Stated exercise - Reproduce all of the items below word for word, line by line.

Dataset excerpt

^^^^

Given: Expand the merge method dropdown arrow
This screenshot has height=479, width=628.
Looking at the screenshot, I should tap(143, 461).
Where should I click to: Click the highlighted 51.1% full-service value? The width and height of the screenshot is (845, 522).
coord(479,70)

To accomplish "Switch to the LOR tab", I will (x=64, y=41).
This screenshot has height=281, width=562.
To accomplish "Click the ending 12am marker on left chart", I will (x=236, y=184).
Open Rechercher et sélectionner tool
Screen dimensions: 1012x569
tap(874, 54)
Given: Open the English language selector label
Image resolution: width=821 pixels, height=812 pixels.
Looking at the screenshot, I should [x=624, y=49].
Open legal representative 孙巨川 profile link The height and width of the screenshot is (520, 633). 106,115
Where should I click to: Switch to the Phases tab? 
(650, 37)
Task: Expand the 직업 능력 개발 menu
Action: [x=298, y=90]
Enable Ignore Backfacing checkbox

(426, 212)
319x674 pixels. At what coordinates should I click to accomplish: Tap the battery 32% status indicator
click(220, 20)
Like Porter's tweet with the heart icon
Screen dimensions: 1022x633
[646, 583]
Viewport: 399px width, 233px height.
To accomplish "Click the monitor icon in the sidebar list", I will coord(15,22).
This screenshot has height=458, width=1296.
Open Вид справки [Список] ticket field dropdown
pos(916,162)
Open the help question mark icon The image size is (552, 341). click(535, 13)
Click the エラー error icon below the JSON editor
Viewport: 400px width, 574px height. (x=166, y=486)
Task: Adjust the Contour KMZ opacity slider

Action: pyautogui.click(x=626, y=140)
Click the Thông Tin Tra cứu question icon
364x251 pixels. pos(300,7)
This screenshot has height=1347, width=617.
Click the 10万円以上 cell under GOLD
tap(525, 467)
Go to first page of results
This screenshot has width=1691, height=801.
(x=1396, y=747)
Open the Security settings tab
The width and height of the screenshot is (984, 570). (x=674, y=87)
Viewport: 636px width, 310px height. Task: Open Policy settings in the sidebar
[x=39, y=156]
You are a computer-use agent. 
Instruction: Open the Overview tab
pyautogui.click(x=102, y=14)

^^^^

Exercise answer -
Given: Expand the merge method dropdown arrow
This screenshot has height=479, width=628.
Looking at the screenshot, I should tap(143, 461).
Where should I click to: Click the highlighted 51.1% full-service value? The width and height of the screenshot is (845, 522).
coord(479,70)

To accomplish "Switch to the LOR tab", I will (x=64, y=41).
This screenshot has height=281, width=562.
To accomplish "Click the ending 12am marker on left chart", I will (x=236, y=184).
Open Rechercher et sélectionner tool
Screen dimensions: 1012x569
tap(874, 54)
Given: Open the English language selector label
Image resolution: width=821 pixels, height=812 pixels.
Looking at the screenshot, I should [x=624, y=49].
Open legal representative 孙巨川 profile link The height and width of the screenshot is (520, 633). 106,115
Where should I click to: Switch to the Phases tab? 
(650, 37)
Task: Expand the 직업 능력 개발 menu
Action: [x=298, y=90]
Enable Ignore Backfacing checkbox

(426, 212)
319x674 pixels. At what coordinates should I click to accomplish: Tap the battery 32% status indicator
click(220, 20)
Like Porter's tweet with the heart icon
Screen dimensions: 1022x633
[646, 583]
Viewport: 399px width, 233px height.
To accomplish "Click the monitor icon in the sidebar list", I will coord(15,22).
This screenshot has height=458, width=1296.
Open Вид справки [Список] ticket field dropdown
pos(916,162)
Open the help question mark icon The image size is (552, 341). click(535, 13)
Click the エラー error icon below the JSON editor
Viewport: 400px width, 574px height. (x=166, y=486)
Task: Adjust the Contour KMZ opacity slider

Action: pyautogui.click(x=626, y=140)
Click the Thông Tin Tra cứu question icon
364x251 pixels. pos(300,7)
This screenshot has height=1347, width=617.
Click the 10万円以上 cell under GOLD
tap(525, 467)
Go to first page of results
This screenshot has width=1691, height=801.
(x=1396, y=747)
Open the Security settings tab
The width and height of the screenshot is (984, 570). (x=674, y=87)
Viewport: 636px width, 310px height. Task: Open Policy settings in the sidebar
[x=39, y=156]
You are a computer-use agent. 
Instruction: Open the Overview tab
pyautogui.click(x=102, y=14)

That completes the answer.